Wer sollte sich gegen FSME impfen lassen? |
In Deutschland stehen im Prinzip zwei Impfstoffe gegen FSME in je zwei Dosierungen zur Verfügung. / Foto: Imago Images/Becker&Bredel
Nach den jüngsten Rekordwerten könnte das Risiko für eine FSME-Erkrankung nach Ansicht von Experten auch 2021 deutlich höher sein als in normalen Jahren. «Ich erwarte das zweithöchste FSME-Jahr seit Beginn der Aufzeichnungen im Jahr 2001», sagte Franz Rubel vom Wiener Institut für Öffentliches Veterinärwesen am Mittwoch.
Unter anderem werde es im laufenden Jahr in Deutschland überdurchschnittlich viele Zecken geben, durch deren Stiche die Erreger für Borreliose und die Frühsommer-Meningoenzephalitis (FSME) übertragen werden können. Das geht aus einer Prognose Rubels und anderer Wissenschaftler der Vetmeduni Wien hervor, die auf Grundlage eines mathematischen Modells die Zeckendichte voraussagt. Die Forschenden rechnen mit bundesweit 540 FSME-Fällen im laufenden Jahr. Diese Prognose beinhaltet aber noch nicht den Einfluss der Pandemie auf das Freizeitverhalten der Menschen. «Wir brauchen da noch etwa 10 Prozent Corona-Aufschlag», sagte Rubel.
Nach 704 FSME-Erkrankungen im vergangenen Jahr, dem höchsten Wert seit Beginn der Meldepflicht vor 20 Jahren, erwartet Rubel daher insgesamt rund 600 Fälle im Jahr 2021. Gegen FSME gibt es eine Impfung, nicht jedoch gegen die ebenfalls von Zecken übertragene und in ganz Deutschland verbreitete Borreliose.
Die meisten FSME-Infizierten bleiben zwar beschwerdefrei. Aber in schweren Fällen kann diese Viruserkrankung zu einer Gehirnentzündung führen und das Rückenmark schädigen. Das Ansteckungsrisiko in Risikogebieten ist von Region zu Region unterschiedlich. Insgesamt, so Experten, liegt die Wahrscheinlichkeit einer FSME-Infektion nach einem Zeckenstich in einem Risikogebiet bei 1:50 bis 1:100. Experten warnen zudem davor, dass bestimmte Zeckenarten als Folge der klimatischen Veränderungen nun auch bereits früher nach Wirten suchen, die sie stechen können. Damit steige das Risiko für Menschen, früher im Jahr an Erregern zu erkranken, die durch Zecken übertragen würden.

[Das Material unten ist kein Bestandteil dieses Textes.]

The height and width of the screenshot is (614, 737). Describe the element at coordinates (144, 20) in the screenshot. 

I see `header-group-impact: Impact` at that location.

FSME ist von wenigen Landkreisen abgesehen vor allem in Süddeutschland bis hinein nach Hessen, Thüringen und Sachsen verbreitet. Insgesamt sind derzeit 169 Kreise als FSME-Risikogebiete definiert. Für dessen Bewohner erfolgt die FSME-Impfung zulasten der Gesetzlichen Krankenversicherung. Aber auch allen Menschen, die in ein ausgewiesenes FSME-Risikogebiet reisen wollen und sich dort in der Natur aufhalten, egal ob In- oder Ausland, wird die Impfung empfohlen.
Zur Grundimmunisierung sind drei Impfdosen nötig. Nach der ersten Spritze folgen zwei Booster, einmal nach zwei Wochen bis drei Monaten und dann noch einmal fünf bis zwölf Monate nach der zweiten. Danach sollte die Impfung alle drei Jahre aufgefrischt werden. Laut Robert-Koch-Institut (RKI) besteht nach den drei Impfdosen bei 99 Prozent der Geimpften ein vollständiger Schutz. Nach zwei Impfungen sei der Wert zwar schon bei 98 Prozent – dieser Schutz hält ohne dritte Impfung allerdings nur etwa ein Jahr an.
Das Paul-Ehrlich-Institut listet derzeit 27 Präparate, zwei Originale und deren Reimporte. Encepur von Bavarian Nordic (ehemals GSK) und FSME-Immun von Pfizer sind Adsorbat-Impfstoffe, die es jeweils in zwei verschiedenen Dosierungen gibt: Einmal für Jugendliche und Erwachsene sowie mit der halben Dosierung für Kinder ab einem Alter von einem Jahr. Dabei unterscheidet sich die Alterszulassung: Das höher dosierte Encepur ist für Kinder ab zwölf Jahren zugelassen, FSME-Immun für Erwachsene erst ab 16 Jahren. Jüngere Impflinge erhalten die »Junior«-Version.
Nützt es etwas, sich nach einem Zeckenstich noch zu impfen? Mit größter Wahrscheinlichkeit nicht, so das RKI. Was unter anderem daran liegt, dass sich schützende Antikörper erst 7 bis 14 Tage nach der Impfung bilden.